Lainie Dorneker, Miami-based president of IronHealth, a subsidiary of Liberty Mutual Insurance Co., is confident that nursing homes are better prepared for flu season than in recent years because of the focus on COVID-19. 

And lower numbers of nursing home COVID-19 patients in the summer and into September indicate that “the infection control measures are working,” she said.

One hole in strategies to prevent COVID-19 outbreaks could be employee burnout, said Dr. Benjamin Miller, a Chattanooga, Tennessee-based psychologist and chief strategy officer for Well Being Trust, a national foundation that provides resources on workplace mental health. 
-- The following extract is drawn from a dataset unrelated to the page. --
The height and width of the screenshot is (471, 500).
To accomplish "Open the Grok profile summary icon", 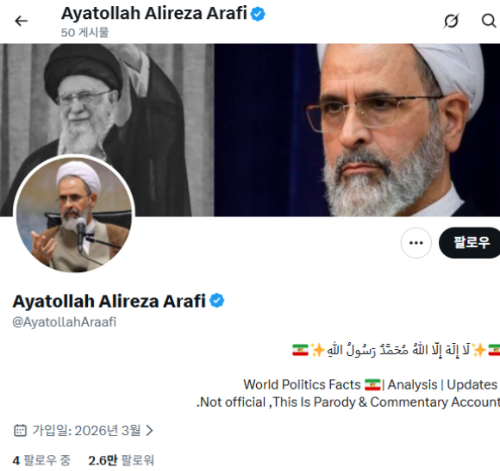I will point(451,21).
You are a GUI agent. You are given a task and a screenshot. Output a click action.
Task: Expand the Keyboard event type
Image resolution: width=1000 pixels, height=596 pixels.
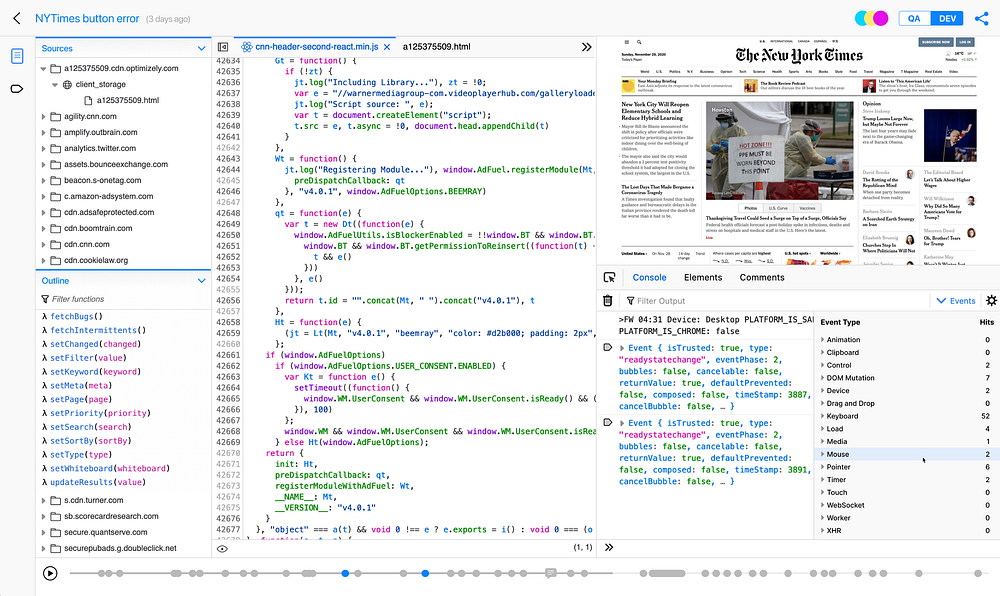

“With health care workers, more than half of workers experience burnout,” he said, citing recent medical literature. “COVID hits and it exacerbates the problem. It’s hard to sustain that type of go-go-go.”

“Health care workers have spent the last six to seven months in absolute crisis,” said Jeff Duncan, Boston-based senior vice president and chief underwriting officer in the health care practice of Liberty Mutual. “Nursing home staff have seen themselves as the last lines of defense; this trench warfare can weigh on anybody’s mind.” The result is “alarm fatigue and procedure fatigue,” he said. 

The risks of fatigue include lax safety practices that sometimes are not intentional, Dr. Miller said. “You stop seeing to all the details that you saw to before because you are so overwhelmed yourself.” 

Dr. Miller’s advice is for organizations to “own it,” admit there could be a problem and then provide employees resources for mental health. “There’s a lot of trauma that is coming from long-term care facilities especially,” he said. “Sometimes the helpers in these situations need the most help themselves.”